La compétition entre l’Algérie et le Maroc prend aujourd’hui une dimension autant économique que géopolitique, avec un enjeu de taille : la maîtrise des infrastructures portuaires, leviers cruciaux de puissance régionale. Alors que le roi Mohammed VI inaugurait, le 18 septembre 2025, un complexe portuaire aux normes internationales à Casablanca, le président algérien Abdelmadjid Tebboune, lors de la 4ᵉ Foire commerciale intra-africaine d’Alger (IATF), formulait une proposition tout aussi ambitieuse : ouvrir les ports algériens aux pays africains enclavés, insufflant une nouvelle dynamique aux échanges continentaux.

Casablanca : un port moderne, vitrine du rayonnement économique marocain

Le lancement par Mohammed VI d’un vaste programme de développement au port de Casablanca marque non seulement une avancée technique majeure, mais aussi un signal politique fort.
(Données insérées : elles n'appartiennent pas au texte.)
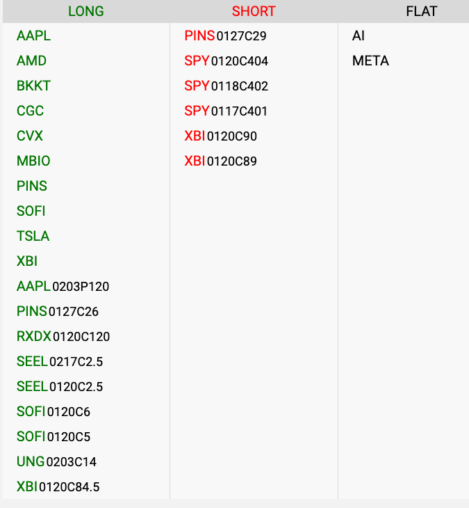This screenshot has height=508, width=469.
Task: Select the SPY 0117C401 short option
Action: (x=226, y=111)
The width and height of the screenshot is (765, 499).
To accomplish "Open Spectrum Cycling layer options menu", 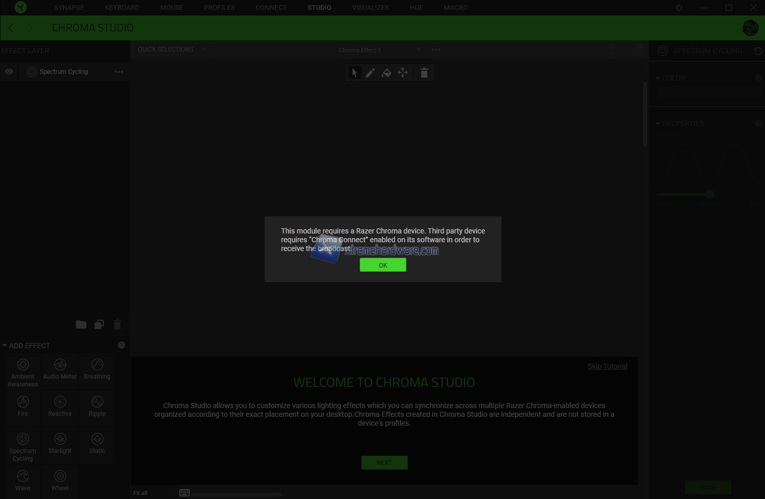I will coord(119,72).
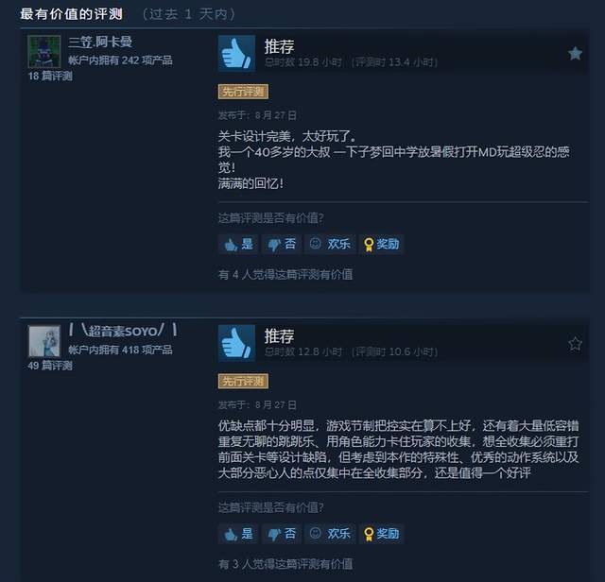Open the 超音素SOYO username link
This screenshot has height=582, width=605.
point(123,331)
Mobilisant près de 5 milliards de dirhams, ce projet comprend un port de pêche ultramoderne, un chantier naval de grande capacité et un terminal de croisières pouvant accueillir jusqu’à 450 000 visiteurs par an. Un complexe administratif innovant vient compléter l’ensemble, optimisant la gestion des services portuaires.

Ce port dépasse ainsi la simple dimension fonctionnelle : il symbolise la volonté du Maroc d’ancrer Casablanca comme hub économique et financier du continent africain, pleinement connecté au marché mondial. La stratégie portuaire marocaine repose sur la diversification, l’innovation et la qualité, conférant à Casablanca une longueur d’avance et des infrastructures capables de rivaliser avec les plus grands ports internationaux.

Cette vision proactive stimule à la fois le tourisme, l’industrie navale et les échanges commerciaux, attirant flux et investissements dans une dynamique d’avenir.

Tebboune, les ports algériens et la vocation africaine : un pari sur l’intégration continentale

Quelques jours avant l’inauguration royale au Maroc, Abdelmadjid Tebboune déclarait à Alger, lors de l’IATF 2025, que l’Algérie entendait ouvrir ses ports majeurs aux pays africains enclavés, dépourvus de façade maritime. Une ouverture stratégique qui leur offrirait un accès vital pour désenclaver leurs économies. Selon lui, dans cinq à six ans, les ports algériens deviendraient de véritables « voies express » du commerce intra-africain, un hub logistique intercontinental à même de concurrencer les grands ports européens.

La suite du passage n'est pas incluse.